Passage shown>
* * * * * * *

- Status: active
- Genre: motorsporting event
- Date: May
- Frequency: annual
- Locations: Veszprém, Transdanubian Mountains
- Country: Hungary
- Inaugurated: 2018
- Founder: National Automobilsport Federation of Hungary
- Website: rallyhungary.com

= Rally Hungary =

Hungarian rally competition

Rally Hungary is a rally event that has been held in Nyíregyháza, Zemplén Mountains and Máriapócs until 2023. Since 2024 the rally set place in Veszprém and the Transdanubian Mountains. The rally was organized for the first time in 2018 under the name of Nyíregyháza Rally, it consisted of 17 stages and 223 km of route, the first and only edition of this rally was won by the local András Hadik.

In 2019, already like the Rally Hungary, the event was selected as a round of the European Rally Championship, replacing the Acropolis Rally. It was the first Hungarian rally to be part of the European Championship since 2003 (Fehérvár Rally). Another local Frigyes Turán won the first Rally Hungary.

* * * * * * *

Dataset records>

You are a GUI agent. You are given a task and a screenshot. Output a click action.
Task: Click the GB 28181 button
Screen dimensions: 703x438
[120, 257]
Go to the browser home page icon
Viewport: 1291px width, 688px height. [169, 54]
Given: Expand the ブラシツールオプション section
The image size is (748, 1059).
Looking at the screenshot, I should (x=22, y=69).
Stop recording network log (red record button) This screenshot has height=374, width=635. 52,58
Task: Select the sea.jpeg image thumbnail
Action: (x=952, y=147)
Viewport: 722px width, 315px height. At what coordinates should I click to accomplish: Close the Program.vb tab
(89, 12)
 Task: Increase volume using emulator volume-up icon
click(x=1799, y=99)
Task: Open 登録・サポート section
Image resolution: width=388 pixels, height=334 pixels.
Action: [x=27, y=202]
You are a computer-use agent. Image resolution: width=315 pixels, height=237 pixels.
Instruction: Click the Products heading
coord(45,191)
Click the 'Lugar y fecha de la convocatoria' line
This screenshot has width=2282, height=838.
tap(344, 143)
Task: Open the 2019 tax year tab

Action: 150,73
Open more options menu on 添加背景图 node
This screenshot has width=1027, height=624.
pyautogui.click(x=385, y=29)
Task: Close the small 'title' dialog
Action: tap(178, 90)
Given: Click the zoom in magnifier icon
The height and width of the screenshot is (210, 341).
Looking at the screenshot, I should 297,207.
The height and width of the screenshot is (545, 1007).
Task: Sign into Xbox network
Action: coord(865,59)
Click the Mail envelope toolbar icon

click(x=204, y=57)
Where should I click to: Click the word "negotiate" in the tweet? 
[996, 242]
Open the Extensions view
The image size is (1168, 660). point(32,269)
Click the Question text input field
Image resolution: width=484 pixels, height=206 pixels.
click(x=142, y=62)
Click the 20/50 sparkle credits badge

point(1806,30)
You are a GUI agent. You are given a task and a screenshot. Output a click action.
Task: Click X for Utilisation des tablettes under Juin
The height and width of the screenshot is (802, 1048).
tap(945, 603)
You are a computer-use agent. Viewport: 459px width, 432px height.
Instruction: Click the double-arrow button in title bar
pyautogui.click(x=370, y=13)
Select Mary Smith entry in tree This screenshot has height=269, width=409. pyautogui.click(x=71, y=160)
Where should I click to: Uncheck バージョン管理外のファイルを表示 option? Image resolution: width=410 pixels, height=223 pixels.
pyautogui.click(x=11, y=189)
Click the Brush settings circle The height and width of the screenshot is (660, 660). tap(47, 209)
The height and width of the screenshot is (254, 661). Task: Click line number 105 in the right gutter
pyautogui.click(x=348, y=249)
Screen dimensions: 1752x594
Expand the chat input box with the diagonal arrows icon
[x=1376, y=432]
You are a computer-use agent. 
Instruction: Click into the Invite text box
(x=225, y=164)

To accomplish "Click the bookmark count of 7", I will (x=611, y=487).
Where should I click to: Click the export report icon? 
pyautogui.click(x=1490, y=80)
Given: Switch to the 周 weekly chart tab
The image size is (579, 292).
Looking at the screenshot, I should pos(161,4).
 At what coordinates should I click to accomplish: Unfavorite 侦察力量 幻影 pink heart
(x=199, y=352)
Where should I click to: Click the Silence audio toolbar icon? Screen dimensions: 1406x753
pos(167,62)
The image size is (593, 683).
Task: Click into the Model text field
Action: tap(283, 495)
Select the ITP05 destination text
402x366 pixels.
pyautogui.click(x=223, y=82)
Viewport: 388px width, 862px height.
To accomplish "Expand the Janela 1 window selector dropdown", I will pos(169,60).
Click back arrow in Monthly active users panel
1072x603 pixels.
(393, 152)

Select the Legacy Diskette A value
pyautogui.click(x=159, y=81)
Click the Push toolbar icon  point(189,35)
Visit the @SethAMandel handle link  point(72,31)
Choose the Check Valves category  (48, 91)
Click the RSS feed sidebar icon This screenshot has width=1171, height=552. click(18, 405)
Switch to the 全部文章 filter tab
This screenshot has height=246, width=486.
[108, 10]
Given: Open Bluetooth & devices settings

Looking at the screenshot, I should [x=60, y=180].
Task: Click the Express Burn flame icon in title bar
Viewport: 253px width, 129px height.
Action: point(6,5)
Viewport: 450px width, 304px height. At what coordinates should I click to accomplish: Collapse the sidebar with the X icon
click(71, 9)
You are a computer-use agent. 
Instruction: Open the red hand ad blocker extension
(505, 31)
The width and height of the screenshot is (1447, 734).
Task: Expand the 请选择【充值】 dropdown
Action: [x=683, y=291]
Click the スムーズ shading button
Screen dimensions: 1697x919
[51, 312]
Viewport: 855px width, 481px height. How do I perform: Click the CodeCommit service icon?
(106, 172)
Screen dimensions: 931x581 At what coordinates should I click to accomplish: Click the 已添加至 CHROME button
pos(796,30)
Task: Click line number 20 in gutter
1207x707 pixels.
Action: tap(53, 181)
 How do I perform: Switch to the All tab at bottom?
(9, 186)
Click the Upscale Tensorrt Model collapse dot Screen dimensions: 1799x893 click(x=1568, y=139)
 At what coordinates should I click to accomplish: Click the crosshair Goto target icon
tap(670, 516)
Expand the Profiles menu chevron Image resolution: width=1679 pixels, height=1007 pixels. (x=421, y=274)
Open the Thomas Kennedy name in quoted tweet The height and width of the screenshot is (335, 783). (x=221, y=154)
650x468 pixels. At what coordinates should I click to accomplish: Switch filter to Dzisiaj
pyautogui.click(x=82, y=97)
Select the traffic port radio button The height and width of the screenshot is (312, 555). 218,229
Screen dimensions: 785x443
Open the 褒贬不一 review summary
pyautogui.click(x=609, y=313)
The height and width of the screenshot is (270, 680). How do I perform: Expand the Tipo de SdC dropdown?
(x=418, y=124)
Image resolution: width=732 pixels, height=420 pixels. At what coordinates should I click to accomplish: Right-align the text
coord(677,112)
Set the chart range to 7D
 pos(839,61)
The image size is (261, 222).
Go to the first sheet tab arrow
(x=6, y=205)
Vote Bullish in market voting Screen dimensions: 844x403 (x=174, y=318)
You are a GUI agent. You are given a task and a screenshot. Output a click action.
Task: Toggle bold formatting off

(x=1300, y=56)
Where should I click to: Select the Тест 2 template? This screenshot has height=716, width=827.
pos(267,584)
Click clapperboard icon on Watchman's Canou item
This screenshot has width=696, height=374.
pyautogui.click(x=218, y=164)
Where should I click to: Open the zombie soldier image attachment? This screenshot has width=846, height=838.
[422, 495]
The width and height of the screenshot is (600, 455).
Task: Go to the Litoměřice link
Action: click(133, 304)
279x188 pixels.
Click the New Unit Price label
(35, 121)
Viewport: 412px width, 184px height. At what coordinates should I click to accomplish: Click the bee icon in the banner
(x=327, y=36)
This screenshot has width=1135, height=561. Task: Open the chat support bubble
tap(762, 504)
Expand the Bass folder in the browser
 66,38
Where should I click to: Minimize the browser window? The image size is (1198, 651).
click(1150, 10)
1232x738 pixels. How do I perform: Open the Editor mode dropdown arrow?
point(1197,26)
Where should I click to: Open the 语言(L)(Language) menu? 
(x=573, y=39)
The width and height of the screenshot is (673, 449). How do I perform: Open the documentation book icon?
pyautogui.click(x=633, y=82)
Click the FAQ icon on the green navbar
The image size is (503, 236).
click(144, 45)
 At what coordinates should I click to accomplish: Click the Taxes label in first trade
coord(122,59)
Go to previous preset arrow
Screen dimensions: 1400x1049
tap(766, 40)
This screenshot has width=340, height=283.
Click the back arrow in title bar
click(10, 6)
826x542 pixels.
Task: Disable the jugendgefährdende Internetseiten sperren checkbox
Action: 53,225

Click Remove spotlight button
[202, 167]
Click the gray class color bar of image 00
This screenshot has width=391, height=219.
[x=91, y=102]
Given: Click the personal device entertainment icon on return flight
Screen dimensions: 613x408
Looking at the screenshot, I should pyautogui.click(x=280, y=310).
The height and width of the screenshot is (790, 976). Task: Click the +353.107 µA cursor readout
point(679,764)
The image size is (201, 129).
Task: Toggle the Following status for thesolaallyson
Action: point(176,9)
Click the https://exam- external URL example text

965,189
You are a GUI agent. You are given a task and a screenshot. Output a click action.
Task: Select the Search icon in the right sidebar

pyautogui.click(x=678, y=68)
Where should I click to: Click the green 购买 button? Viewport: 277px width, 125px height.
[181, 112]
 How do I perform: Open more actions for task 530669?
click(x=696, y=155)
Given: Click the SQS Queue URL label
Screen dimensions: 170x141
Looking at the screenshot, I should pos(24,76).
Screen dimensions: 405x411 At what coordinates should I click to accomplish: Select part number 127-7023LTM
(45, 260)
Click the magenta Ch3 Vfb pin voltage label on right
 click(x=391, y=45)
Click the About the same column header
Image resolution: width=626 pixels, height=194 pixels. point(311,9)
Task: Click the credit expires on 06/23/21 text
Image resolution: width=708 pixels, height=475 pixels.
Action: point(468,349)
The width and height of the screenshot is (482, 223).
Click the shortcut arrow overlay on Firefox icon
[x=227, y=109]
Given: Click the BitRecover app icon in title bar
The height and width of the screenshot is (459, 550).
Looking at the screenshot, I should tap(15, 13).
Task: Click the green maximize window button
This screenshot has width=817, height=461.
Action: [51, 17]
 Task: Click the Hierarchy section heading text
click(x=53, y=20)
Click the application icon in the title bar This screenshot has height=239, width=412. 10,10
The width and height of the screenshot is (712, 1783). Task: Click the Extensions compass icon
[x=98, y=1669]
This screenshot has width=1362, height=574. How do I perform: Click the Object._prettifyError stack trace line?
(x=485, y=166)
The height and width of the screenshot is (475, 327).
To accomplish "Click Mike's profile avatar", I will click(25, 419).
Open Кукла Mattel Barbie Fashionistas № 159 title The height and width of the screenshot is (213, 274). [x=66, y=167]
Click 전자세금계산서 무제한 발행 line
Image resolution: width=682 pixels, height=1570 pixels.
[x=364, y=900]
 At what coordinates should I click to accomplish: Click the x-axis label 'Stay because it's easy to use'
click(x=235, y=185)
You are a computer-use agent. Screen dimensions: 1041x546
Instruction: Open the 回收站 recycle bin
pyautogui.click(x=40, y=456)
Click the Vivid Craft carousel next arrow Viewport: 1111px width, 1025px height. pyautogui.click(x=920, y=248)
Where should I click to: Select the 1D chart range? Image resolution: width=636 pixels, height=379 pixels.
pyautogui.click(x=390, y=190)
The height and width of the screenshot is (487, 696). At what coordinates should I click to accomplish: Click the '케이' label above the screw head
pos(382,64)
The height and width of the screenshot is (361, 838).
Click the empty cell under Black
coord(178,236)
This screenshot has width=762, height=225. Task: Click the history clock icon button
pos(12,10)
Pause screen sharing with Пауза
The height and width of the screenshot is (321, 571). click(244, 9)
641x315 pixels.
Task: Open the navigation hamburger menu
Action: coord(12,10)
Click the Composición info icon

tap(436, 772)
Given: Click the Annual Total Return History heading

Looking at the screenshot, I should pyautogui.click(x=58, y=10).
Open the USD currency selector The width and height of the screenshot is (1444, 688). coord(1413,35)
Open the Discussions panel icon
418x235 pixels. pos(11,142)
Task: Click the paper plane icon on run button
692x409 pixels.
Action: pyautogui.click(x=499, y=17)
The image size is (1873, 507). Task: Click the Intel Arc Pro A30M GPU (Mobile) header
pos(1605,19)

* * * * * * *

Written instruction> Quote the stretch of the Rally Hungary text that opens with the words "Rally Hungary is" and closes with "first Rally Hungary.".

Reply>
Rally Hungary is a rally event that has been held in Nyíregyháza, Zemplén Mountains and Máriapócs until 2023. Since 2024 the rally set place in Veszprém and the Transdanubian Mountains. The rally was organized for the first time in 2018 under the name of Nyíregyháza Rally, it consisted of 17 stages and 223 km of route, the first and only edition of this rally was won by the local András Hadik.

In 2019, already like the Rally Hungary, the event was selected as a round of the European Rally Championship, replacing the Acropolis Rally. It was the first Hungarian rally to be part of the European Championship since 2003 (Fehérvár Rally). Another local Frigyes Turán won the first Rally Hungary.